> _What to work on_:
When you reach the line holding "You are a GUI" in the material below, return that line and each one after it, word for word, with the pictures dropped.

*** Opening Entries supplied ***

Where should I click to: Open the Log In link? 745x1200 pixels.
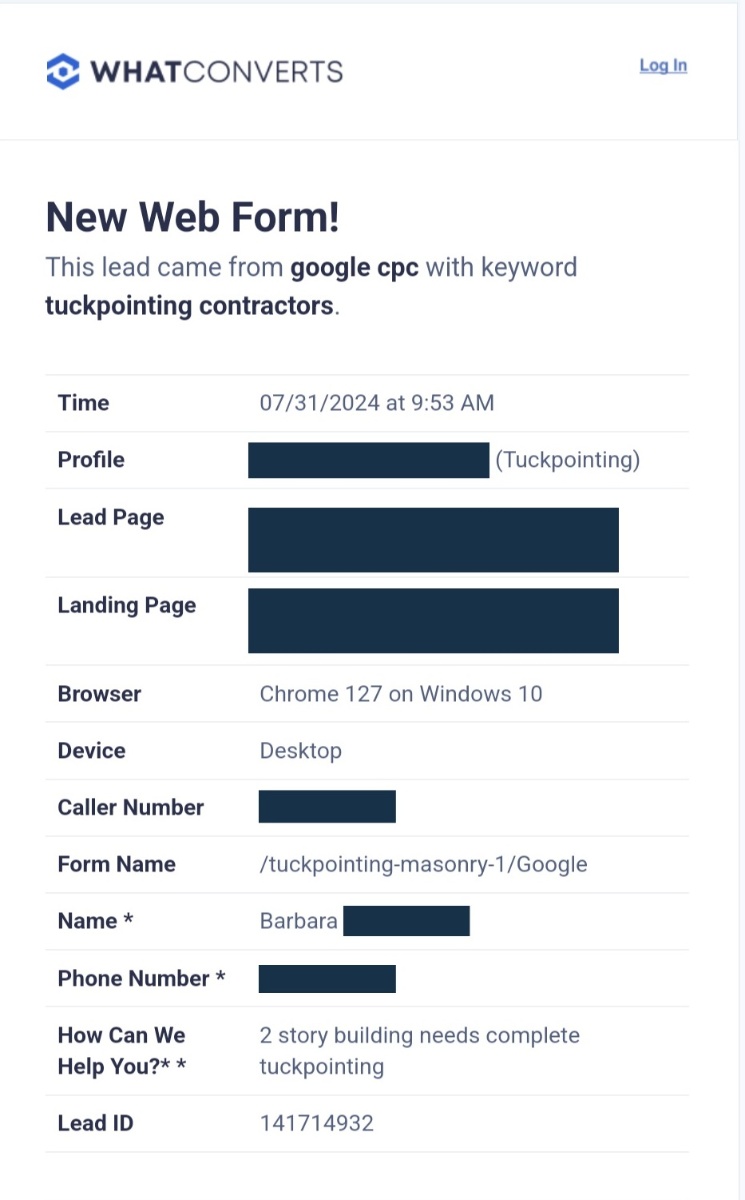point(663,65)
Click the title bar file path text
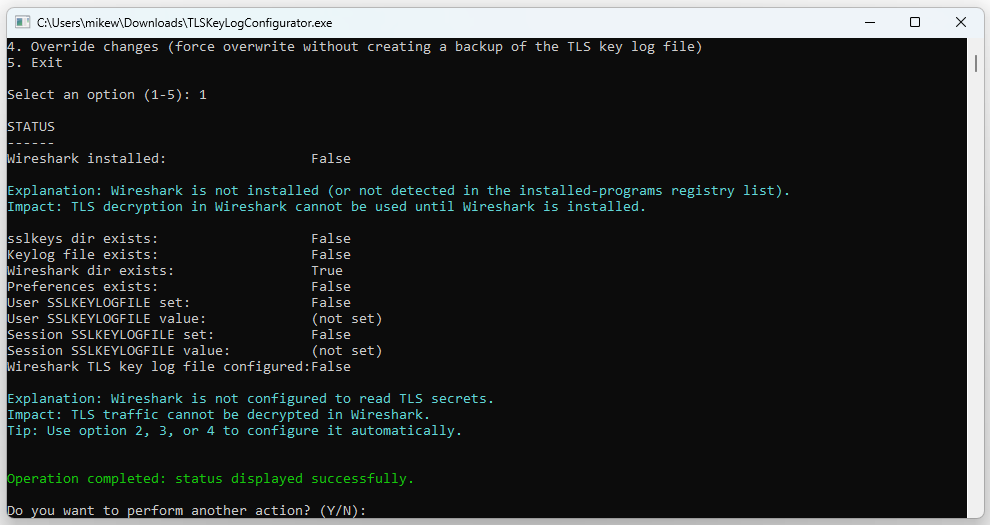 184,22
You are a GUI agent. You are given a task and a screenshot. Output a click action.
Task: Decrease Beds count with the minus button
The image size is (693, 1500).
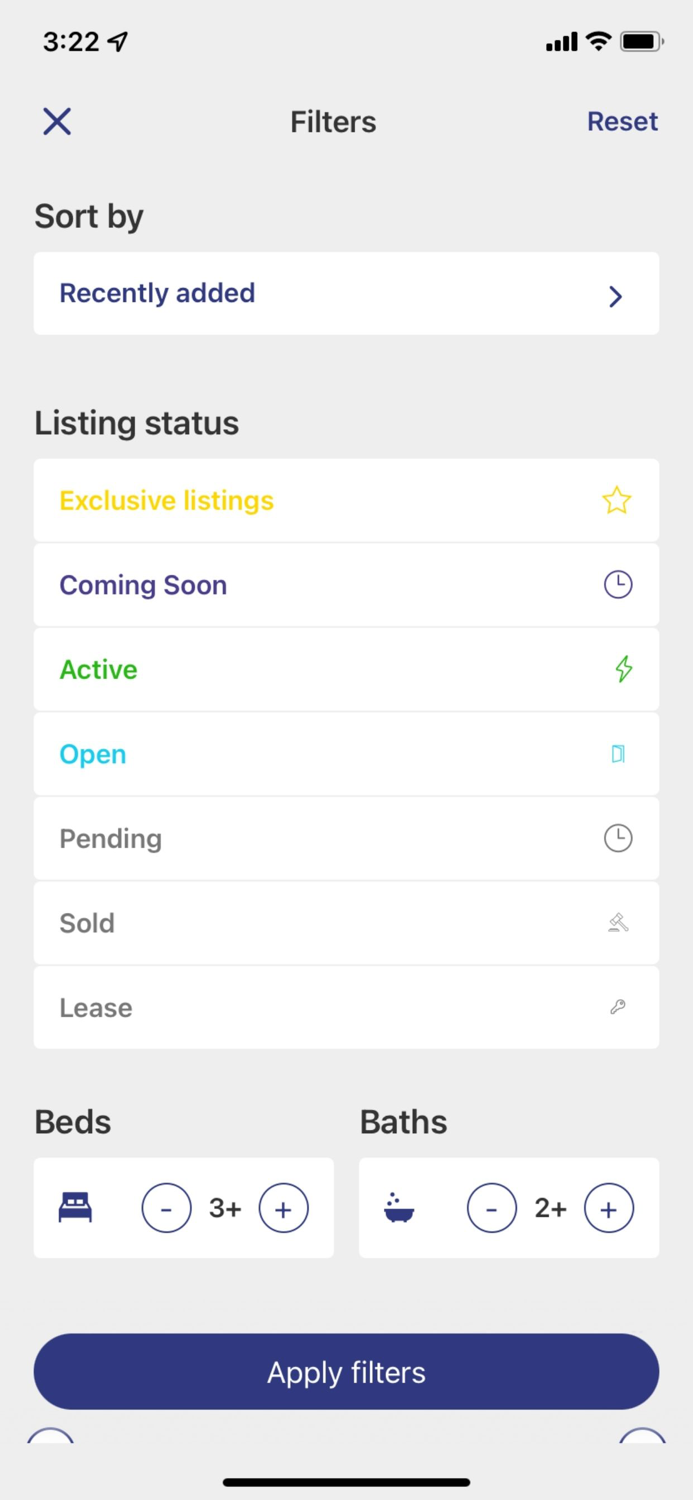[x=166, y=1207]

*** Closing Entries supplied ***

> _Response area_:
You are a GUI agent. You are given a task and a screenshot. Output a click action.
Task: Decrease Beds count with the minus button
The image size is (693, 1500).
[x=166, y=1207]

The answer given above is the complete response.